Dáil debates

Tuesday, 1 December 2020

State Pension Age: Motion [Private Members]

 

7:20 pm

Photo of Mairead FarrellMairead Farrell (Galway West, Sinn Fein) | Oireachtas source

I commend my colleagues, Deputies Louise O'Reilly and Claire Keranne, on bringing forward this important motion. Throughout people's working lives, they knew the pension age always to be 65 years.

More than that, people were mentally geared up to retire at 65. The social contract which the State had with its citizens was broken by the Fine Gael and Labour Party Government when it brought into law increases in the pension age to 66 in 2014, to 67 in 2021 and 68 in 2028. It was a cruel twist of the knife in the backs of those who had worked all their lives, paid their taxes and followed the rules, only to be shafted in their autumn years. We see now that this law crafted by a Labour Party Minister is being stopped in its tracks, but only temporarily. We must now restore the broken social contract and remove the cruel unfairness from the future of our senior citizens.

When the pension age was first moved from 65 years old to 66, it was claimed that this was for budgetary reasons and financial hard times. Public service sector pay was also impacted at this time. Despite improvements in the economy, however, there was no talk of changing the pension age back to 65. Not only that, but it happened at the time when the Government also raided the private pension fund, which brought about a double whammy against older people who had worked all their lives trying to save for retirement. The Government put its hands in people's savings. One constituent wrote to me to say a massive lack of respect had been shown to people who had stayed at home and helped to build the economy through the bad economic times. It must be remembered that during the 1980s there were high incomes taxes and that during the crash of 2008 people like me were requested to take pay cuts, the universal social charge, USC, was introduced and part of our private pension fund was raided.

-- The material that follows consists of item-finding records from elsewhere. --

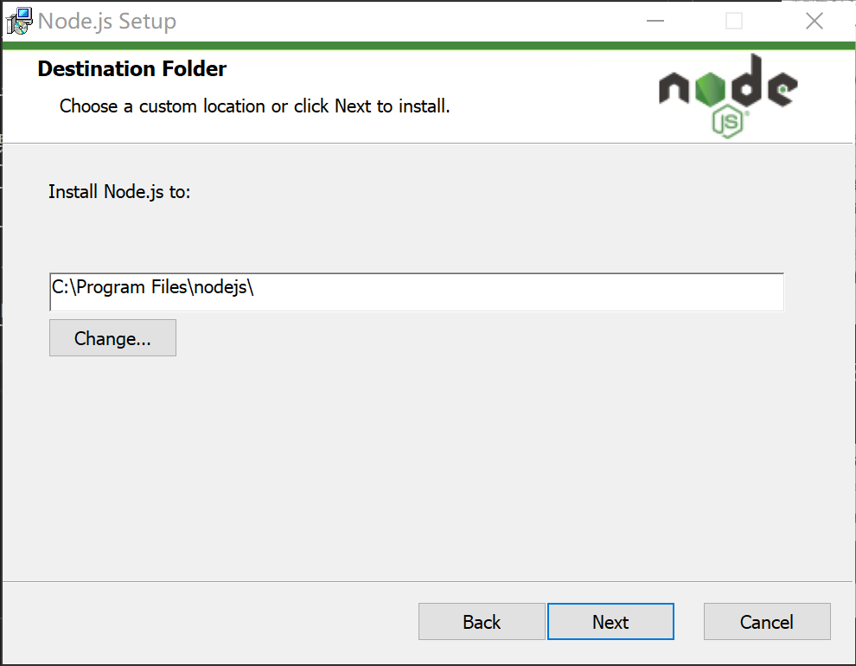
Task: Open folder browser with Change... button
Action: tap(112, 338)
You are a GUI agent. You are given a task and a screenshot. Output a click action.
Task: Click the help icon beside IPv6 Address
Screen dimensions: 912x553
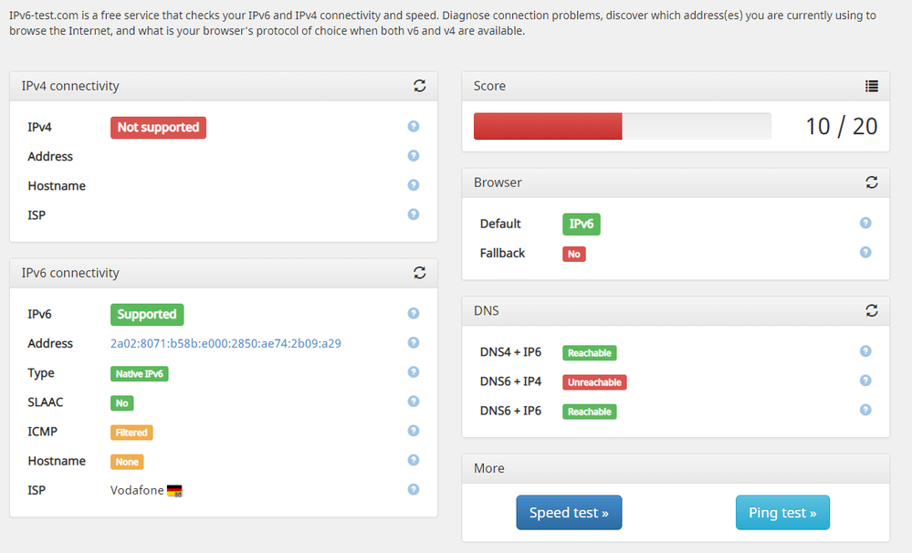(413, 343)
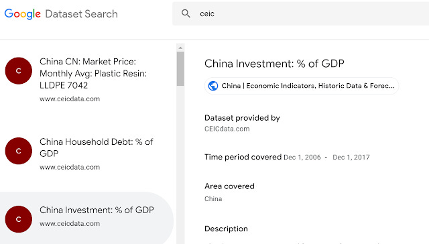The width and height of the screenshot is (429, 244).
Task: Click the Plastic Resin result's red avatar
Action: pos(18,71)
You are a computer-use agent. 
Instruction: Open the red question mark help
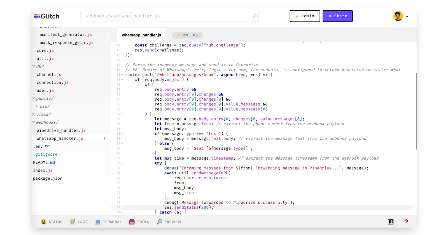click(406, 222)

The reality is that our pension age of 66 is two years above the EU average of 64, despite us having nearly 30% fewer older people than other EU countries. In 2016, we spent 8% of our national income on public pensions, and this is to rise by less than 3% over the next 50 years, with us spending less on public pensions than most eurozone countries. Several months ago, an older man in my estate in Mervue in Galway city told me he had been working since he was 16 years old. He told me was in his 60s now, having worked all his life and he was being told, as he put it, by politicians in comfortable seats that he would have to continue to work for a few more years or go on to jobseeker's allowance. That man told me that had been running up and down ladders and doing hard physical labour. He had enjoyed it, made great friends and achieved a comfortable life for his family, but he said that he could not keep doing that now, because that level of physical labour takes its toll. The Minister is now asking that man to go on the jobseeker's allowance.